Nevertheless, there has been limited discussion about how GSC antigens affect STAT3 expression in these imDCs and the immunological tolerance consequences of such perturbations in DC-induced T cells against glioma. Growing researches have shown that miRNAs can act as key tumour regulators, either as cancer suppressors or oncogenes [37]. To study these targets of DCs, we used a miRNA approach for which we screened the levels of miRNAs associated with STAT3. Bioinformatics analysis was conducted by using TargetScan, miRDB, miRMap, miRTarBase, and miRanda. We identified eight miRNAs with target sites in the STAT3 mRNA 3'-UTR. In fact, six of them with high similarity belonged to the miR-17 family, namely, the miR-17-92 cluster (miR-17-5p, miR-20a-5p), miR-106b-25 cluster (miR-106b-5p, miR-93-5p), and miR-106a-363 cluster (miR-106a-5p, miR-20b-5p). The miR-17 family is, thus far one of the best-studied miRNA families, accounting for more than 2.7% of the total dysregulated pool of all miRNAs [38]. Specifically, miR-106a and miR-20b, which are part of the miR-106-363 cluster located on chromosome X in humans, were reported to play an important regulatory role in different types of human cancer, including glioma [39-41]. For example, Pan et al. discovered that by controlling the expression of PAK5, miR-106a was able to prevent renal cell carcinoma cells from migrating and invading other tissues [42]. Hong et al. also found that miR-20b functioned as a tumour suppressor in THCA by regulating the MAPK/ERK signalling pathway [43]. However, in vitro and in vivo studies have shown that miR-106a is an oncogene that promotes human gastric cancer cell growth and metastasis [44]. Zhou et al. found that miR-20b promoted the proliferation of breast cancer cells via modulating PTEN [45].

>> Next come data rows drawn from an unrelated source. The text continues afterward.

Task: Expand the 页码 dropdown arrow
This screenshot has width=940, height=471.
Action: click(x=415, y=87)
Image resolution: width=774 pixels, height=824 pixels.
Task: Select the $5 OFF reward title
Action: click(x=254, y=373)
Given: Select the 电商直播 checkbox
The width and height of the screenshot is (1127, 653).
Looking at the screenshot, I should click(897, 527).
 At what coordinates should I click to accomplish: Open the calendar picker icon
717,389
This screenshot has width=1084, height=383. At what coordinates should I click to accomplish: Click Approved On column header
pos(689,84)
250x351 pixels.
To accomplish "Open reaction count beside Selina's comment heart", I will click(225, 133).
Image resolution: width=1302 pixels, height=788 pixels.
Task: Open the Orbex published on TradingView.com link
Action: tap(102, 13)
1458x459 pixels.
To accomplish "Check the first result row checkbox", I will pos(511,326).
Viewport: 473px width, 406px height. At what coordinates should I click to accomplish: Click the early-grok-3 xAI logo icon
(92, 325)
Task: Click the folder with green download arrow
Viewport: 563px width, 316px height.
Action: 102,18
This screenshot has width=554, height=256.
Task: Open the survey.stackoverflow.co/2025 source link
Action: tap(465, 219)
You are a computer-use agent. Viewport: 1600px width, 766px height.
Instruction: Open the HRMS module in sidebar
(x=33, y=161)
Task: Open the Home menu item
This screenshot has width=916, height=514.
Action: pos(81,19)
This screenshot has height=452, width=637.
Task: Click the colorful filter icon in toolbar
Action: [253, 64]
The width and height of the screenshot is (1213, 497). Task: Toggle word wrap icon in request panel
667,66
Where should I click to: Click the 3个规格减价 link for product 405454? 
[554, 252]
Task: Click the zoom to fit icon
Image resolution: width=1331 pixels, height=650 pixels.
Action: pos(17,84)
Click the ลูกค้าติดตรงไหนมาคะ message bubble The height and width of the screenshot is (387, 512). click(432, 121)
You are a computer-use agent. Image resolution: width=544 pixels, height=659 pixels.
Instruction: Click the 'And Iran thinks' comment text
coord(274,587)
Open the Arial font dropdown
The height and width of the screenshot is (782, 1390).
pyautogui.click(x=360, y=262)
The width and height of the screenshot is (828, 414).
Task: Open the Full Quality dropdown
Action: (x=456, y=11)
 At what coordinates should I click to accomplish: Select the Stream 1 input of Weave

In the present study, we focused on identifying the roles of miR-106a/20b in DC immunomediation, as there have been few studies on this issue. Our group observed that the expressions of miR-106a and miR-20b in DCs pulsed with GSCs was downregulated and that the STAT3 level was elevated. Transfection with miR-106a-5p and miR-20b-5p mimics downregulated the expression of STAT3 in DCs. These results and those from TargetScan predicted that the two miRNAs were complementary 3'-UTR sequences of target STAT3 mRNA, which was further substantiated the targeting relationship by a dual luciferase reporter gene assay. Furthermore, downregulation of STAT3 in DCs by transfection with miR-106a and miR-20b mimics, increased the expression levels of CD80, CD86, and MHC-II molecules on the DC surface, which are associated with the maturation of DCs. The proliferative viability in vitro and the tumour formation capacity of the mouse tumour cells derived from GSCs in vivo were reduced significantly when the expression of miR-106a/20b increased. Our findings suggested that GSCs can attenuated the function of DCs via the miR-106a/20b-mediated the STAT3 pathway. Upregulation of the miR-106a/20b exerted a positive effect on the maturation and the antigen-presenting ability of DCs and diminished GSC immune escape by silencing STAT3.

There are still several limitations to this study. First, due to the limited number of participants in this study's sample, the data that were analyzed were insufficient to provide a complete picture. It is necessary to collect more prospective clinical data in order to verify the validity of the current data. Secondly, more experiments in vivo and vitro were needed for verification of the results we identified by bioinformatic analysis.

5. Conclusion

Overall, despite some limitations of our study, we demonstrated an inverse correlation between the expressions of miR-106a/20b and that of STAT3. GSCs inhibited the maturation of DCs and the killing effects of T cells on glioma cells by decreasing miR-106a/20b levels and consequently regulating STAT3 expression. Therefore, downregulating the expression of STAT3 indirectly via miR-106/20b could serve as a potential new therapeutic method to promote DC maturation and attenuate tumour stem cell proliferation.